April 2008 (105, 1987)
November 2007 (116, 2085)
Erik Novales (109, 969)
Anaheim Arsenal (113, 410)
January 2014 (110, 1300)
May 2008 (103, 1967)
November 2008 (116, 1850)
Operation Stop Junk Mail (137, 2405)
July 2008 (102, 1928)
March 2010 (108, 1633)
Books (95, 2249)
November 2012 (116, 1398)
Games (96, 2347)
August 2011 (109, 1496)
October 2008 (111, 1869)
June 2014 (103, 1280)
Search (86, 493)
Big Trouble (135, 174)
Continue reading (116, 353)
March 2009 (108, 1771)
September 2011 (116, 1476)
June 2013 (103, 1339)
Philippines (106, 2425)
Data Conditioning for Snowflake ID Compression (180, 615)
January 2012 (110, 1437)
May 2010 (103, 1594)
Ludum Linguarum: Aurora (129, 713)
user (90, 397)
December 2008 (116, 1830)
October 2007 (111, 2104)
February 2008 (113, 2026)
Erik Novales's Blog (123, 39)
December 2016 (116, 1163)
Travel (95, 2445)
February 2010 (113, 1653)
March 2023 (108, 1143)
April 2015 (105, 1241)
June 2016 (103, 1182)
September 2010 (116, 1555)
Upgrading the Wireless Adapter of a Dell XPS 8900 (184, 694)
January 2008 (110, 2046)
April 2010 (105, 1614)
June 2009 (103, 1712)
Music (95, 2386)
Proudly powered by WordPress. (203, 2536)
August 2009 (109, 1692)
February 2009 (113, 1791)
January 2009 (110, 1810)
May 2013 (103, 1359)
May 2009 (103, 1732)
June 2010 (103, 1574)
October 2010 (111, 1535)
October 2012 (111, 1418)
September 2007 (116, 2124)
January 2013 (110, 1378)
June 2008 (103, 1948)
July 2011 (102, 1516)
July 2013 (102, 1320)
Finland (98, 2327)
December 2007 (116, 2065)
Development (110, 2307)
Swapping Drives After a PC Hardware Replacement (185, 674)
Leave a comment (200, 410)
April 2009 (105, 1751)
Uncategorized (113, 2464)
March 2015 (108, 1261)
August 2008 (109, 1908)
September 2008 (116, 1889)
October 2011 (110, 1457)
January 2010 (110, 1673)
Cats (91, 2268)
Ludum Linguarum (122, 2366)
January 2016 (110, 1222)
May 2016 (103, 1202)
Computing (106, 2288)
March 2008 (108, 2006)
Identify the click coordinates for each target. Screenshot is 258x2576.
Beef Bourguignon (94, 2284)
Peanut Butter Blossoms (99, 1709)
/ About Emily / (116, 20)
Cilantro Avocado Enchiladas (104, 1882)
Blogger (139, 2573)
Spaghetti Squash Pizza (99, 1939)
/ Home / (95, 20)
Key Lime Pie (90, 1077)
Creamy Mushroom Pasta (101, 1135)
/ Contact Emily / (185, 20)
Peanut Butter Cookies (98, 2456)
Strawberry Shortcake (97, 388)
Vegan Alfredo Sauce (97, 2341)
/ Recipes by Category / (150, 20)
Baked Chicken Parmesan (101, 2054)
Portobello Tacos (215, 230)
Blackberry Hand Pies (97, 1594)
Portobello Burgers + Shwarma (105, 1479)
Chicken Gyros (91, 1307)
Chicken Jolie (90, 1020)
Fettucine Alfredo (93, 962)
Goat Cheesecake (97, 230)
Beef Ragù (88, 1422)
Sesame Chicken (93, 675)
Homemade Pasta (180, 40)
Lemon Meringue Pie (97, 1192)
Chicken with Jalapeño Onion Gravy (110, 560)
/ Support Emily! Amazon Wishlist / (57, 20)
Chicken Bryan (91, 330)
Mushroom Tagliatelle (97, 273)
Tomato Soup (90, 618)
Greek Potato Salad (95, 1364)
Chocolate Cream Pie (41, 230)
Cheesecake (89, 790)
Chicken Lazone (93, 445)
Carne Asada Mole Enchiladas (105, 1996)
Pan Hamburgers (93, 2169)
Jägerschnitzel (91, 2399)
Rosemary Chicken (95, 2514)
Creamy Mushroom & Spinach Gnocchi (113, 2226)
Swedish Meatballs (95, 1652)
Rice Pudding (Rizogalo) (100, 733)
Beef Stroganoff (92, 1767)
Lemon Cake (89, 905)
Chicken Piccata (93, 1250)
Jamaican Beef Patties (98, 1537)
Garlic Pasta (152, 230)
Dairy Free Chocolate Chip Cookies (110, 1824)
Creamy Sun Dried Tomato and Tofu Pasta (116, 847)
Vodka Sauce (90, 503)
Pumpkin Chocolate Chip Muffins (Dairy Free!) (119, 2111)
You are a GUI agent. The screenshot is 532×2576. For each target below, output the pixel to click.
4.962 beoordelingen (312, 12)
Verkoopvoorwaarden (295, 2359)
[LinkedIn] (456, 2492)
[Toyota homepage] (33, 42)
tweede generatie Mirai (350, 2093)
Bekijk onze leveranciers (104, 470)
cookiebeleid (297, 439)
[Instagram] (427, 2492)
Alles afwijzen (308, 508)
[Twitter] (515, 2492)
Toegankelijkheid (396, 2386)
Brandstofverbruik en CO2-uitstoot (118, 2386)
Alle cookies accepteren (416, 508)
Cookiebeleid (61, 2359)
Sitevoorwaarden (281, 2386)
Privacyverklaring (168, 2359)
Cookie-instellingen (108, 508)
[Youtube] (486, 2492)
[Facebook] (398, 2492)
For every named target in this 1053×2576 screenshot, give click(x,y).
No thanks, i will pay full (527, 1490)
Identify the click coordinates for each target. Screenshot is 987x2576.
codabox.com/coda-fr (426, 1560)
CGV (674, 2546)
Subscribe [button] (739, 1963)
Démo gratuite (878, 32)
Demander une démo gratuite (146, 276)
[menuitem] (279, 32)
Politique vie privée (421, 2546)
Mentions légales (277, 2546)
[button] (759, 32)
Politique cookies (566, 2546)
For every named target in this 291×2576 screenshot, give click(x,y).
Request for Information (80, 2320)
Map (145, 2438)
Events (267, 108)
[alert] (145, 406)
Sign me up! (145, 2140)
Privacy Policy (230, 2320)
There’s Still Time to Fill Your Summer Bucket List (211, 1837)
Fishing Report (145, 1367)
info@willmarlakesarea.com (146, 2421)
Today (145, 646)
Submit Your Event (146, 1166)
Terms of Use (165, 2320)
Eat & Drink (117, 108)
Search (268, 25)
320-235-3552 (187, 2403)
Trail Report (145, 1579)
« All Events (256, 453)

------------

▶ _What needs to be done_:
Check every line above for the string "June", and copy the ones that have it.

▶ _Written reply_:
June 2014 (103, 1280)
June 2013 (103, 1339)
June 2016 (103, 1182)
June 2009 (103, 1712)
June 2010 (103, 1574)
June 2008 (103, 1948)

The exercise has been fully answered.